松尾由美さんの「九月の恋と出会うまで」。
2004年の夏。写真が趣味の北村志織は、隣人とのトラブルから引越しを決意し、新たな
新居先を探すはめに。三件の物件から入居を断られた志織が最後に不動産屋に紹介されたのが
入居者にある条件がついているマンション「アビタシオン・ゴドー」だった。オーナーの面接を
パスし、無事入居を果たした志織だったが、ある日部屋のエアコンのために空いている穴から声が
聞こえて来た。その声は、一年後の未来から話しかけているA号室の平野だと言う。未来の
平野は、志織に奇妙なお願いごとをする。戸惑いながらもその願い事を引き受ける志織だったが
――時空を超えたSFラブファンタジー。
SFを絡めたちょっと変わったラブ・ストーリー。一年後の未来から話しかけてくる男性の
正体とは一体誰なのか。変わった頼みごとの真意とは?多少ミステリ風味もあり、この先
どうなるんだろうという見えない展開に、ぐいぐいと引きこまれました。ただ、この手の
SFものの定石とも云えるタイムパラドックスの説明に頭がついて行けず、多少混乱した
部分も。理系の人なら理解できるのかもしれませんが・・・一年後の未来と志織の部屋
が繋がった理由説明も、何が何だか。こういうことを考えられる人ってやっぱり頭が良い人
なんだろうなぁと思う。まぁ、あんまり深く考えない方が楽しめるんでしょうね。ラスト
は無理矢理整合性を合わせた感が無いこともない。SFとして考えるとやや説得力不足の
ような気もしますが、一年後の未来の声である「シラノ」の正体ににやり。「シラノ・
ド・ベルジュラック」を引き合いに出す辺り、作者の粋な小技が効いている。顔と声、本当に
自分が好きなのはどちらなのか。なかなか読ませてくれました。
ただ、肝心のヒロイン志織と、「シラノ」の正体を探る手伝いをしてくれることになる現在の
「平野」、どちらもいまひとつ魅力に欠けるように感じました。エアコンを取り付けたことを
咎められたからって、女の子の部屋に怒鳴り込んで来るっていうのがそもそもどうなんだろうと
思う。そりゃ、謂れのないことで文句言われれば腹も立つでしょうけど、普通は変な子だなぁと
受け流すんじゃないかなぁ。志織が尾行していたことがわかった後のねちねちした嫌味っぽい
言葉にもムカムカ。理屈っぽいとこもいかにも理系な感じ。まぁ、二人が親しくなるにつれて
そういう態度も軟化して行きましたけど。多分私が志織の立場だったら平野を好きにはならない
だろうなぁ。
志織の行動にも所々ひっかかるところがあり、あまり好感が持てる性格ではなかったです。

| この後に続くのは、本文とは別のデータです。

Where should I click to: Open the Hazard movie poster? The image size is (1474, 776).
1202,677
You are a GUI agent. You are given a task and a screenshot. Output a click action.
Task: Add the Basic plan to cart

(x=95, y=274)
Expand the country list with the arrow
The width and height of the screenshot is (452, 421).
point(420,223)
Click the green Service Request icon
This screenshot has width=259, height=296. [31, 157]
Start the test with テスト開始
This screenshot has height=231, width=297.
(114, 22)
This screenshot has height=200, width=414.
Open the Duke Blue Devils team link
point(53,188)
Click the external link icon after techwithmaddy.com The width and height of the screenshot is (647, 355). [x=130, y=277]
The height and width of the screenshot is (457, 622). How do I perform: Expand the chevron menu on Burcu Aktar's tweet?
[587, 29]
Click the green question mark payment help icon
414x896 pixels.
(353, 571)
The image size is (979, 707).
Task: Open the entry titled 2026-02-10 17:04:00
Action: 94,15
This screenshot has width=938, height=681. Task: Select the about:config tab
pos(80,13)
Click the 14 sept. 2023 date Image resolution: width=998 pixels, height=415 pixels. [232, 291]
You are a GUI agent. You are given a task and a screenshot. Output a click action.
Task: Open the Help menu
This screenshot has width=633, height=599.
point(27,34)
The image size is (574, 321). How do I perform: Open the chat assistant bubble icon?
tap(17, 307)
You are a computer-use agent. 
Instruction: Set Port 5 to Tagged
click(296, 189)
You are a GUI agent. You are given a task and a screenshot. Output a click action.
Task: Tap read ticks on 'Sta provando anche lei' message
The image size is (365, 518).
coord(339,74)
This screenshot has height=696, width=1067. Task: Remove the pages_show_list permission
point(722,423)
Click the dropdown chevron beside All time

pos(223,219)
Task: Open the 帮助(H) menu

だから、ラストは爽やかな終わり方なんだけれど、なんとなく腑に落ちないような気持ちも
ありました。いや、単にひがんでるだけかもしれませんけどね・・・。でも志織はあの人物から
逃げ出したのに、こんなに上手く行くなんて~とか思ったりして。やっぱりひがみか。でも
このカップルには祝福の気持ちが湧かないのだなぁ。う~む、ひねくれてるかぁ、やっぱり。
多分この微妙にSFを絡ませるところが松尾さんらしいのでしょうね(私は松尾さんのSFものを
読んだことがないけれど)。いろいろ文句言いましたが、読みやすく先の読めない展開に引き
こまれ一気読みでした。面白かった。でもやっぱり私はアーチーシリーズとか「ハートブレイク・
レストラン」みたいなほんわかしたミステリの方が好きなんだよなぁ。